Multimodal Inputs Across Providers

Vision capabilities are now nearly universal across major providers, but the details diverge in ways that affect what you can build. All of OpenAI, Anthropic, and Google accept image inputs as base64-encoded data or URLs. The practical differences emerge around file size limits, supported formats, and whether URL-based images are fetched by the provider or processed as references.

Anthropic’s Claude supports PDF inputs directly as document blocks, which is genuinely useful for document processing without a pre-processing step. OpenAI’s file handling goes through the Files API with a separate upload step. Gemini 2.0 supports inline audio and video through the Files API, which the others do not offer at the same level of integration.
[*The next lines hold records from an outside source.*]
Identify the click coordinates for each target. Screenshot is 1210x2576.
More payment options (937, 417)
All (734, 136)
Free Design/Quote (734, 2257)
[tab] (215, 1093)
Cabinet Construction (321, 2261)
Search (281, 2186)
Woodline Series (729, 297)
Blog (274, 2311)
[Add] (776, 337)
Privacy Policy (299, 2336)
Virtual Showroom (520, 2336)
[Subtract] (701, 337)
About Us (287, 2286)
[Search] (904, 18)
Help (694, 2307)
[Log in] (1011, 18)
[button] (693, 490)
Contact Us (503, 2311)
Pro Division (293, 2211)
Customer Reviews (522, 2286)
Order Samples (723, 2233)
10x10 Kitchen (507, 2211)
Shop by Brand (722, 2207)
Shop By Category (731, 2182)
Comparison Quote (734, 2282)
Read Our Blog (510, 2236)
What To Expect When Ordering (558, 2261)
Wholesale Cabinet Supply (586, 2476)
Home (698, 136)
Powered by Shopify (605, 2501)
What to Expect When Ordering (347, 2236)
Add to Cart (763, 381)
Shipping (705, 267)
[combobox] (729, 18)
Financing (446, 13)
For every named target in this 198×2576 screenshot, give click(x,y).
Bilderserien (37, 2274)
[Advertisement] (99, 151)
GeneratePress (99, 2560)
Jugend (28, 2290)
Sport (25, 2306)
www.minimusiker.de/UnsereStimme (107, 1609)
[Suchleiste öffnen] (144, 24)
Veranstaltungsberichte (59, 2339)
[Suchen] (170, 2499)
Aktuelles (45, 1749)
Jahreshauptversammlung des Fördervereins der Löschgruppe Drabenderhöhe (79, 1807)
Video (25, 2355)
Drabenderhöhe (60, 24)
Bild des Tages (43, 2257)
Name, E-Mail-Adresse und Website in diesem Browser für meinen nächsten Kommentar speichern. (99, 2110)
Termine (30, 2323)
For my bot, the ability to process user-uploaded images inline without a separate storage step simplified the architecture considerably. That capability existed across providers, but the implementation details around size limits and accepted MIME types were only discoverable through testing, not documentation.
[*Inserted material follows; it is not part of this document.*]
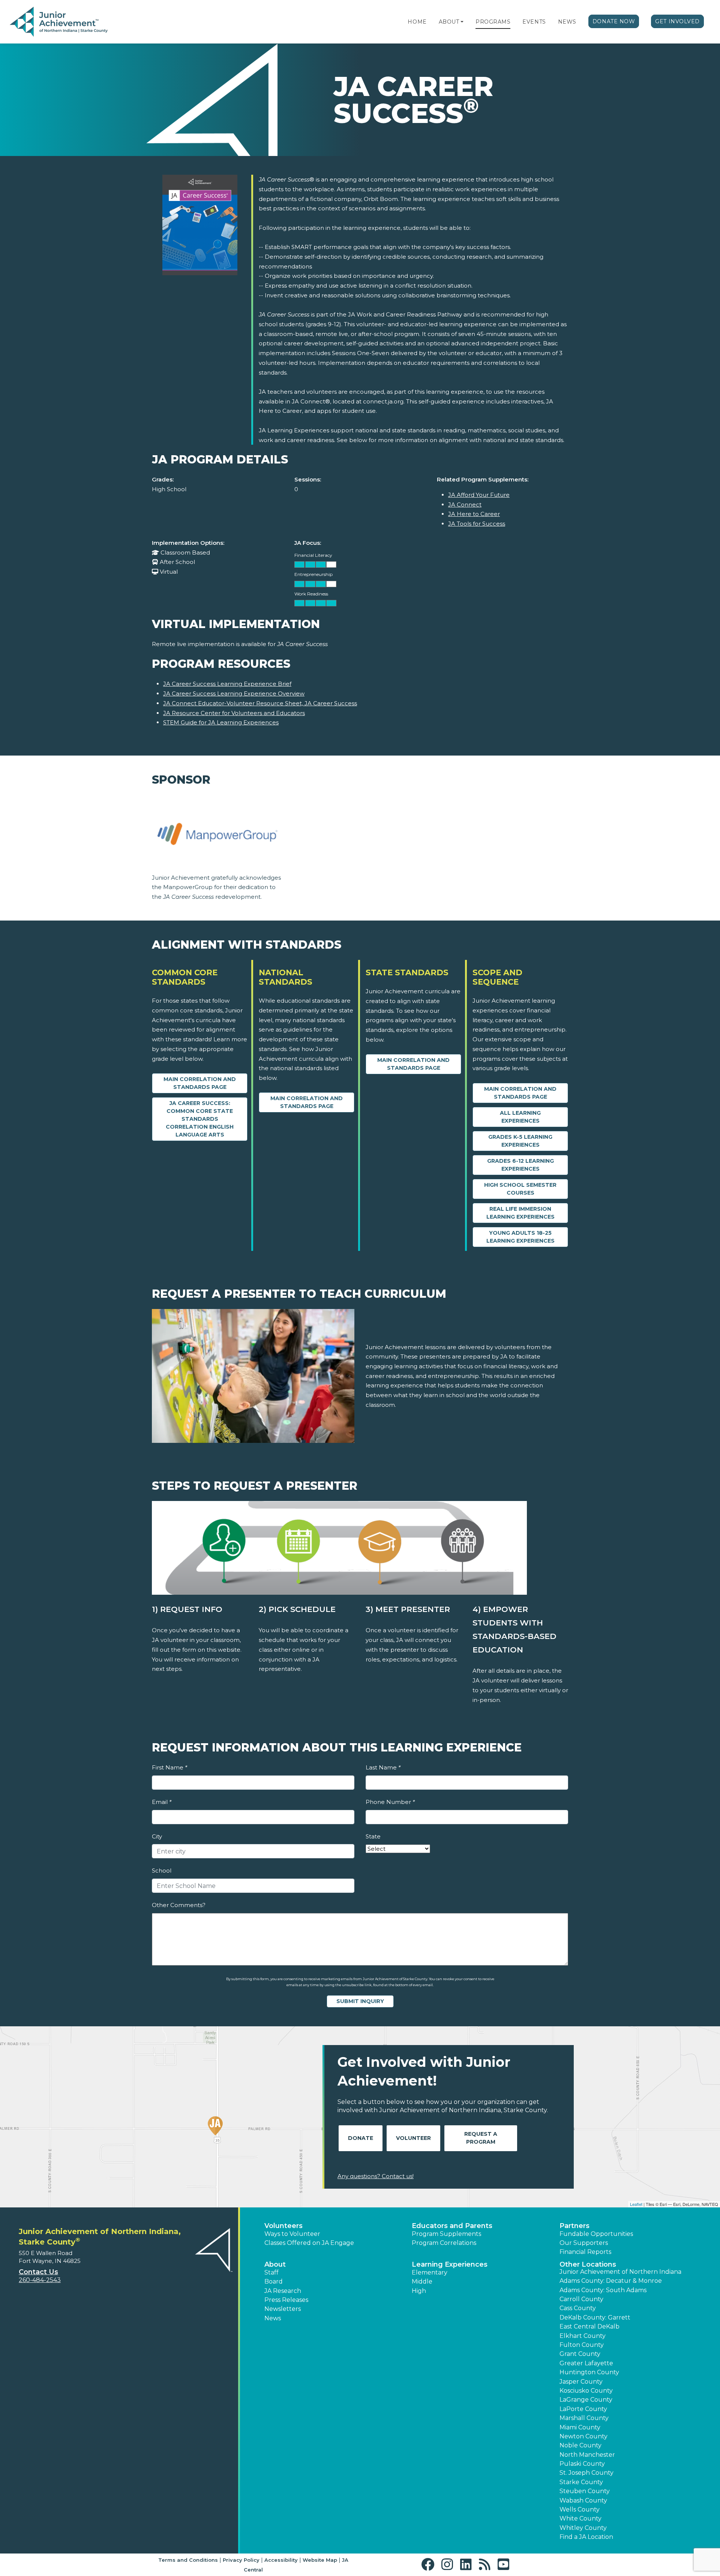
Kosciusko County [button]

Building a Personal Research Process

Willison’s broader contribution here is modeling a systematic approach: write small test scripts, run them against multiple providers with the same inputs, document what you find, and keep the test scripts around so you can re-run them as providers update their implementations. The llm tool’s logging functionality stores every prompt and response locally, which makes that kind of comparative testing much less tedious.

For anyone evaluating LLM APIs seriously, the research process should include:

A standard test prompt suite covering your actual use cases
Latency measurements at different context lengths, not just empty-context baselines
Cost calculations at your projected usage volumes, including the difference between input and output token pricing
Failure mode testing: what happens at rate limits, with malformed inputs, with very long outputs
A check of which features are in preview versus generally available, since preview features can disappear or change without the same notice as stable features

The LLM API landscape is genuinely useful and has improved substantially over the past two years. What has not improved at the same rate is the quality of comparative information available to developers trying to make informed choices. Building your own research process, however lightweight, pays off faster than you expect.